**MATERIAL PROVIDED:**
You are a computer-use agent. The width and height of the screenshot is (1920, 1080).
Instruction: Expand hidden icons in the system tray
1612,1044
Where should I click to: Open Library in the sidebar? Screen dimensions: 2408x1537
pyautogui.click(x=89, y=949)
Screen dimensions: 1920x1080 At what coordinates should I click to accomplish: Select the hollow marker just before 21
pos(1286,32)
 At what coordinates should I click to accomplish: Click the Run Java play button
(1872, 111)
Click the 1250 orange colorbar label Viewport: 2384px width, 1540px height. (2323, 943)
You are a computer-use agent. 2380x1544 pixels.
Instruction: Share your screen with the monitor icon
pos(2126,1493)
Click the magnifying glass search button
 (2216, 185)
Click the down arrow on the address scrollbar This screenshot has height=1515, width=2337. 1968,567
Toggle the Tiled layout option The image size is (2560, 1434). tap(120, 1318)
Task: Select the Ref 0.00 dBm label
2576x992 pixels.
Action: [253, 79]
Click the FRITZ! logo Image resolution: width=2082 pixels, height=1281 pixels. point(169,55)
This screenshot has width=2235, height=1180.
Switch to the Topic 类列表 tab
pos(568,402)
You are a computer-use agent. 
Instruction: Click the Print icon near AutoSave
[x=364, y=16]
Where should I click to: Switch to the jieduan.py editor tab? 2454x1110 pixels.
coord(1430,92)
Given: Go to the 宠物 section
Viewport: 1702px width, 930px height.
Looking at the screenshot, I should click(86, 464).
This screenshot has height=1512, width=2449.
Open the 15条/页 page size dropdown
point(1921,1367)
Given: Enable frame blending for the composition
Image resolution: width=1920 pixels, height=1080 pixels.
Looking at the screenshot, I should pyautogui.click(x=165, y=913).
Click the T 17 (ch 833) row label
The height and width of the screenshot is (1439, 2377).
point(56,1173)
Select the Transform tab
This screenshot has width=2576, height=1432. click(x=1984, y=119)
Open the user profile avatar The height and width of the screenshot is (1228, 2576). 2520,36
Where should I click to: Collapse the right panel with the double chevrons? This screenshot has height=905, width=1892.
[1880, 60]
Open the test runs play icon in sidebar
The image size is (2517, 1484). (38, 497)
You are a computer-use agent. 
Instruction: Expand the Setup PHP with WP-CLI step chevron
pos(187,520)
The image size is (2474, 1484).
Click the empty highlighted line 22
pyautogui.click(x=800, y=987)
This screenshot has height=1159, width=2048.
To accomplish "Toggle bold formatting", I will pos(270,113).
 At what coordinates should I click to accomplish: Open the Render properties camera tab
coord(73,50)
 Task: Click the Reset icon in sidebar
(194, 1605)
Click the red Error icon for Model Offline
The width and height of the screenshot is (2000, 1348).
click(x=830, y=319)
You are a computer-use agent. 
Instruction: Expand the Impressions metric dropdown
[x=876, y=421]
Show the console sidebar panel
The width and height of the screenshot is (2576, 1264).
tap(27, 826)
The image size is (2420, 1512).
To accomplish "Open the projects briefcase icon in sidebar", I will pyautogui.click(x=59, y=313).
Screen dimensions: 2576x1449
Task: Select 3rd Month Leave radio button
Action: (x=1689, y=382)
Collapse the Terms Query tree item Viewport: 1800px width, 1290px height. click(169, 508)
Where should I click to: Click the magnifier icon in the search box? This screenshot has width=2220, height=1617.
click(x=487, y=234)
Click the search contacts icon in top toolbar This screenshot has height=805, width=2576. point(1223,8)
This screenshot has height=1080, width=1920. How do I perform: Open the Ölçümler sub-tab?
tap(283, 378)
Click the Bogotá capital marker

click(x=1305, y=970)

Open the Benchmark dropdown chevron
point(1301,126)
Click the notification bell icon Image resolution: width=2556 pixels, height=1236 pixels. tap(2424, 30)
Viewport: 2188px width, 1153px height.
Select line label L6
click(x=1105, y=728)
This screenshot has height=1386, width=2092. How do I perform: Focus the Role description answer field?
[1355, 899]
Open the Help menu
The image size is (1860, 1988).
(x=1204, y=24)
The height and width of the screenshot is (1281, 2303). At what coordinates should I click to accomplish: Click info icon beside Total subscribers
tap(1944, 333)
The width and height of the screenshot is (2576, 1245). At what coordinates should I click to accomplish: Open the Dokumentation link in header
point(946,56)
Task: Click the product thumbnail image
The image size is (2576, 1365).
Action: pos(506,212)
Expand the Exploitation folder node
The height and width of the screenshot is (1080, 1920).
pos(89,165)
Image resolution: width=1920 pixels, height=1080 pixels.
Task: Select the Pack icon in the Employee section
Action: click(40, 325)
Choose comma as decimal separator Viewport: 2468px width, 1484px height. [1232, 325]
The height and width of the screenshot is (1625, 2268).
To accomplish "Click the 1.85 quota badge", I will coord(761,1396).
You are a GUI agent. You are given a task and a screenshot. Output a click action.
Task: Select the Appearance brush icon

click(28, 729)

**ABOUT THIS EXERCISE:**
For every line above with the word "Toggle" in it, make a copy.

**RESPONSE BELOW:**
Toggle the Tiled layout option The image size is (2560, 1434). tap(120, 1318)
To accomplish "Toggle bold formatting", I will pos(270,113).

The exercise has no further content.